What you are asked to do:
Give back every record that follows, exactly as written.
[Recorded data Boundary: Start]
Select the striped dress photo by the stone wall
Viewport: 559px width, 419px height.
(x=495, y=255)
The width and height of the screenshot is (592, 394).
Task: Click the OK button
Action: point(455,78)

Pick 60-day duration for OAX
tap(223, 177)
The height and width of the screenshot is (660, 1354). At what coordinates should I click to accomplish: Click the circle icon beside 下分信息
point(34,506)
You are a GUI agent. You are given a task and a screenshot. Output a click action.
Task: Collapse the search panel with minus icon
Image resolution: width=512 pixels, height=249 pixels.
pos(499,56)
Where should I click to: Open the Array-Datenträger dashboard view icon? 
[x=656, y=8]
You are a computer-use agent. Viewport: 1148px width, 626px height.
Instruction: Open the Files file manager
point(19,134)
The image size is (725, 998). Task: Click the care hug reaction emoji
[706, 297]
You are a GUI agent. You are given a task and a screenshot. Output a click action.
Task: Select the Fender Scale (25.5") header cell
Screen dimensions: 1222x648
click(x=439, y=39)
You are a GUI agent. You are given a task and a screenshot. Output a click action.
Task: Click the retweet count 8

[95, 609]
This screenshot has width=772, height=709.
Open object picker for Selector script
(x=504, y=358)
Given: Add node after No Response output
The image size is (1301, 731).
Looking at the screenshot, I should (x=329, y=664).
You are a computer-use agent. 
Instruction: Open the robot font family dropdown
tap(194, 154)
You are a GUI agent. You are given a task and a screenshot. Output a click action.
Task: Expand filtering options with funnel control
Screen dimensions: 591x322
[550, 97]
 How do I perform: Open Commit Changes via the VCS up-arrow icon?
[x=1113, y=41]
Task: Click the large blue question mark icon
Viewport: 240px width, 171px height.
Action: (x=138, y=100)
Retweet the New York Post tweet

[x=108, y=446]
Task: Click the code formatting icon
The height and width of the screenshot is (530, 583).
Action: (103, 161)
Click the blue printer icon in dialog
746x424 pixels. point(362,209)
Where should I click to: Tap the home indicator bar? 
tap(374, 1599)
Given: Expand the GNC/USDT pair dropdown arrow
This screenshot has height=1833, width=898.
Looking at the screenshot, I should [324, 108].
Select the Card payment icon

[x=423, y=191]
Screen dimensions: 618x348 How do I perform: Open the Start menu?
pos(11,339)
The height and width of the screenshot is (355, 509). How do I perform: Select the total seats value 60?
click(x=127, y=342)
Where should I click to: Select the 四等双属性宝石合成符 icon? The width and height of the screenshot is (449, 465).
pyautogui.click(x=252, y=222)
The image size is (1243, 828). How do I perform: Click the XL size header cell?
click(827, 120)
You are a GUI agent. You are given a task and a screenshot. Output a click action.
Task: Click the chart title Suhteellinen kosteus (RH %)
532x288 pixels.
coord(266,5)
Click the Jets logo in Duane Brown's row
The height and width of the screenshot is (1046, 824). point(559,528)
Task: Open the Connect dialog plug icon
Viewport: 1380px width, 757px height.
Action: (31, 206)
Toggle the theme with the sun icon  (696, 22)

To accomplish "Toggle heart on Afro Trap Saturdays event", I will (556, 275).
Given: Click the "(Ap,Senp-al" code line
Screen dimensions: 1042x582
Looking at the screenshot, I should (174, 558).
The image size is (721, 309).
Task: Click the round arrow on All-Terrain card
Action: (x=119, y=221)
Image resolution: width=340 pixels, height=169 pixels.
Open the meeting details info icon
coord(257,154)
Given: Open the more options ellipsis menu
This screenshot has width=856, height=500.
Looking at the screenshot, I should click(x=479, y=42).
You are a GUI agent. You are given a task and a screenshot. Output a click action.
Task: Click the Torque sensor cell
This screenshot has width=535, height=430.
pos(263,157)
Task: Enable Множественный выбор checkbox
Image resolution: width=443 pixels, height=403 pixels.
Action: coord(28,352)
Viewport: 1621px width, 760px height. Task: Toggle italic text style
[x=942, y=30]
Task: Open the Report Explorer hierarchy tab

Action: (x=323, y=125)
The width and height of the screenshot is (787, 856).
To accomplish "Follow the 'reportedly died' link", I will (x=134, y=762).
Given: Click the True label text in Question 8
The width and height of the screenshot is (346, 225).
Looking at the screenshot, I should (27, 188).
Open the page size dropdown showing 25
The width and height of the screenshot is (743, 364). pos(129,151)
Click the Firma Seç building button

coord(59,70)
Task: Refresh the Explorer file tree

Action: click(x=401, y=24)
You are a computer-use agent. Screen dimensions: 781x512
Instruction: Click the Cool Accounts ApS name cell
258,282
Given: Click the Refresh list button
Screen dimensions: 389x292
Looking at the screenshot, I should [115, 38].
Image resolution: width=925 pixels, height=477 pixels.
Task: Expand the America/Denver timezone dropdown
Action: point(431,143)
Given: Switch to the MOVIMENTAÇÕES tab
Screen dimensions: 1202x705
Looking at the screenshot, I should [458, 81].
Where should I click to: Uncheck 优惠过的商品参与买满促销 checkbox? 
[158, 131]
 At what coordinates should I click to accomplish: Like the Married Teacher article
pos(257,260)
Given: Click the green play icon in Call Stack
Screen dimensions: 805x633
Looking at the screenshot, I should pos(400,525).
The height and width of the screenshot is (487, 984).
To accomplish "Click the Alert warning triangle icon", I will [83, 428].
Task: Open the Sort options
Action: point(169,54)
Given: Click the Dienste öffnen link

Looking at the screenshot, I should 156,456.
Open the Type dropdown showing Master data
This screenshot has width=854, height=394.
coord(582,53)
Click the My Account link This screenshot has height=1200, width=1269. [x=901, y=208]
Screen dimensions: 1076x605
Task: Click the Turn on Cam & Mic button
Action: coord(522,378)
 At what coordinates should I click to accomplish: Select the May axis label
[Recorded data Boundary: End]
Task answer:
Select the striped dress photo by the stone wall
Viewport: 559px width, 419px height.
(x=495, y=255)
The width and height of the screenshot is (592, 394).
Task: Click the OK button
Action: point(455,78)

Pick 60-day duration for OAX
tap(223, 177)
The height and width of the screenshot is (660, 1354). At what coordinates should I click to accomplish: Click the circle icon beside 下分信息
point(34,506)
You are a GUI agent. You are given a task and a screenshot. Output a click action.
Task: Collapse the search panel with minus icon
Image resolution: width=512 pixels, height=249 pixels.
pos(499,56)
Where should I click to: Open the Array-Datenträger dashboard view icon? 
[x=656, y=8]
You are a computer-use agent. Viewport: 1148px width, 626px height.
Instruction: Open the Files file manager
point(19,134)
The image size is (725, 998). Task: Click the care hug reaction emoji
[706, 297]
You are a GUI agent. You are given a task and a screenshot. Output a click action.
Task: Select the Fender Scale (25.5") header cell
Screen dimensions: 1222x648
click(x=439, y=39)
You are a GUI agent. You are given a task and a screenshot. Output a click action.
Task: Click the retweet count 8

[95, 609]
This screenshot has width=772, height=709.
Open object picker for Selector script
(x=504, y=358)
Given: Add node after No Response output
The image size is (1301, 731).
Looking at the screenshot, I should (x=329, y=664).
You are a computer-use agent. 
Instruction: Open the robot font family dropdown
tap(194, 154)
You are a GUI agent. You are given a task and a screenshot. Output a click action.
Task: Expand filtering options with funnel control
Screen dimensions: 591x322
[550, 97]
 How do I perform: Open Commit Changes via the VCS up-arrow icon?
[x=1113, y=41]
Task: Click the large blue question mark icon
Viewport: 240px width, 171px height.
Action: (x=138, y=100)
Retweet the New York Post tweet

[x=108, y=446]
Task: Click the code formatting icon
The height and width of the screenshot is (530, 583).
Action: (103, 161)
Click the blue printer icon in dialog
746x424 pixels. point(362,209)
Where should I click to: Tap the home indicator bar? 
tap(374, 1599)
Given: Expand the GNC/USDT pair dropdown arrow
This screenshot has height=1833, width=898.
Looking at the screenshot, I should [324, 108].
Select the Card payment icon

[x=423, y=191]
Screen dimensions: 618x348 How do I perform: Open the Start menu?
pos(11,339)
The height and width of the screenshot is (355, 509). How do I perform: Select the total seats value 60?
click(x=127, y=342)
Where should I click to: Select the 四等双属性宝石合成符 icon? The width and height of the screenshot is (449, 465).
pyautogui.click(x=252, y=222)
The image size is (1243, 828). How do I perform: Click the XL size header cell?
click(827, 120)
You are a GUI agent. You are given a task and a screenshot. Output a click action.
Task: Click the chart title Suhteellinen kosteus (RH %)
532x288 pixels.
coord(266,5)
Click the Jets logo in Duane Brown's row
The height and width of the screenshot is (1046, 824). point(559,528)
Task: Open the Connect dialog plug icon
Viewport: 1380px width, 757px height.
Action: (31, 206)
Toggle the theme with the sun icon  (696, 22)

To accomplish "Toggle heart on Afro Trap Saturdays event", I will (556, 275).
Given: Click the "(Ap,Senp-al" code line
Screen dimensions: 1042x582
Looking at the screenshot, I should (174, 558).
The image size is (721, 309).
Task: Click the round arrow on All-Terrain card
Action: (x=119, y=221)
Image resolution: width=340 pixels, height=169 pixels.
Open the meeting details info icon
coord(257,154)
Given: Open the more options ellipsis menu
This screenshot has width=856, height=500.
Looking at the screenshot, I should click(x=479, y=42).
You are a GUI agent. You are given a task and a screenshot. Output a click action.
Task: Click the Torque sensor cell
This screenshot has width=535, height=430.
pos(263,157)
Task: Enable Множественный выбор checkbox
Image resolution: width=443 pixels, height=403 pixels.
Action: coord(28,352)
Viewport: 1621px width, 760px height. Task: Toggle italic text style
[x=942, y=30]
Task: Open the Report Explorer hierarchy tab

Action: (x=323, y=125)
The width and height of the screenshot is (787, 856).
To accomplish "Follow the 'reportedly died' link", I will (x=134, y=762).
Given: Click the True label text in Question 8
The width and height of the screenshot is (346, 225).
Looking at the screenshot, I should (27, 188).
Open the page size dropdown showing 25
The width and height of the screenshot is (743, 364). pos(129,151)
Click the Firma Seç building button

coord(59,70)
Task: Refresh the Explorer file tree

Action: click(x=401, y=24)
You are a computer-use agent. Screen dimensions: 781x512
Instruction: Click the Cool Accounts ApS name cell
258,282
Given: Click the Refresh list button
Screen dimensions: 389x292
Looking at the screenshot, I should [115, 38].
Image resolution: width=925 pixels, height=477 pixels.
Task: Expand the America/Denver timezone dropdown
Action: point(431,143)
Given: Switch to the MOVIMENTAÇÕES tab
Screen dimensions: 1202x705
Looking at the screenshot, I should [458, 81].
Where should I click to: Uncheck 优惠过的商品参与买满促销 checkbox? 
[158, 131]
 At what coordinates should I click to accomplish: Like the Married Teacher article
pos(257,260)
Given: Click the green play icon in Call Stack
Screen dimensions: 805x633
Looking at the screenshot, I should pos(400,525).
The height and width of the screenshot is (487, 984).
To accomplish "Click the Alert warning triangle icon", I will [83, 428].
Task: Open the Sort options
Action: point(169,54)
Given: Click the Dienste öffnen link

Looking at the screenshot, I should 156,456.
Open the Type dropdown showing Master data
This screenshot has width=854, height=394.
coord(582,53)
Click the My Account link This screenshot has height=1200, width=1269. [x=901, y=208]
Screen dimensions: 1076x605
Task: Click the Turn on Cam & Mic button
Action: coord(522,378)
 At what coordinates should I click to accomplish: Select the May axis label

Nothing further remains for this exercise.